• _Raw records_:

--

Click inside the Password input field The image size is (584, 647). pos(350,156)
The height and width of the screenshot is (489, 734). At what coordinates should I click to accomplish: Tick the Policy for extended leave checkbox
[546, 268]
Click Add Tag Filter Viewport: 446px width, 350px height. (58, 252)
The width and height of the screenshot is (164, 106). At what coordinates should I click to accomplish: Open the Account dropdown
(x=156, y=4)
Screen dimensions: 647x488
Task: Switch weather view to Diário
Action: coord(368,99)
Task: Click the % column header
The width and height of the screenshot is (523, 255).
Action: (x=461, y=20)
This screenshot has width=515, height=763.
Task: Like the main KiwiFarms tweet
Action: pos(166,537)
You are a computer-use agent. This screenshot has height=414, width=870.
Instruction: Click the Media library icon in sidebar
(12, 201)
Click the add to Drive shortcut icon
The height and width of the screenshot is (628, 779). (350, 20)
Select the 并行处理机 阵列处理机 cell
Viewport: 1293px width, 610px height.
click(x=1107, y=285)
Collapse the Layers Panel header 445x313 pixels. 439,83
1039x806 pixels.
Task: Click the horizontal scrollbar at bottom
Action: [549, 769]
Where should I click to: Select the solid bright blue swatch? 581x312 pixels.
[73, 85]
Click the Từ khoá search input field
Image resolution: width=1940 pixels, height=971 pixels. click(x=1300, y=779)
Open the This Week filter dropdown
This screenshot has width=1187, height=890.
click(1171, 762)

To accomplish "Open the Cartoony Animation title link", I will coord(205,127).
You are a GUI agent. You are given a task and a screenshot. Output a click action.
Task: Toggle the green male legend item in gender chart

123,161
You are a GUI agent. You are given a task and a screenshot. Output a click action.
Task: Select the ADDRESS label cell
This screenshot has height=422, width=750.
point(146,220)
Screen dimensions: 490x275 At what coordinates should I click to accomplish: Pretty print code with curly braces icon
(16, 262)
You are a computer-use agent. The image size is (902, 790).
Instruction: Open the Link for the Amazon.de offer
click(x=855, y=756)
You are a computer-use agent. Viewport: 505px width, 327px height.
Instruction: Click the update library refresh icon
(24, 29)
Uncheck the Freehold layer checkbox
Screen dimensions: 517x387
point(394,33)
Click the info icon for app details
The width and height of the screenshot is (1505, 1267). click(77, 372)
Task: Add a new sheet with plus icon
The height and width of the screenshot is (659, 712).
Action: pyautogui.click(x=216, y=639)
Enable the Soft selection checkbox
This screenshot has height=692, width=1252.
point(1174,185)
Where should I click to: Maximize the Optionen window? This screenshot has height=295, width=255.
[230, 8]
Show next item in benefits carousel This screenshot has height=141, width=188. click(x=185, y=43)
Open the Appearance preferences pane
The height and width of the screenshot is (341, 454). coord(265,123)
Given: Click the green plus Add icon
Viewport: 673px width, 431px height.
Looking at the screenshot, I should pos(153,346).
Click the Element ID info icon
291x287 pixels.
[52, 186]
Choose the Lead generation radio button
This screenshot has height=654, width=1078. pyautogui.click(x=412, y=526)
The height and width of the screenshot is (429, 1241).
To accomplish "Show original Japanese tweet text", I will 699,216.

--

• _Given instruction_: Please pull out every line in the rows above that contains the string "field".

• _Solution to this problem_:
Click inside the Password input field The image size is (584, 647). pos(350,156)
Click the Từ khoá search input field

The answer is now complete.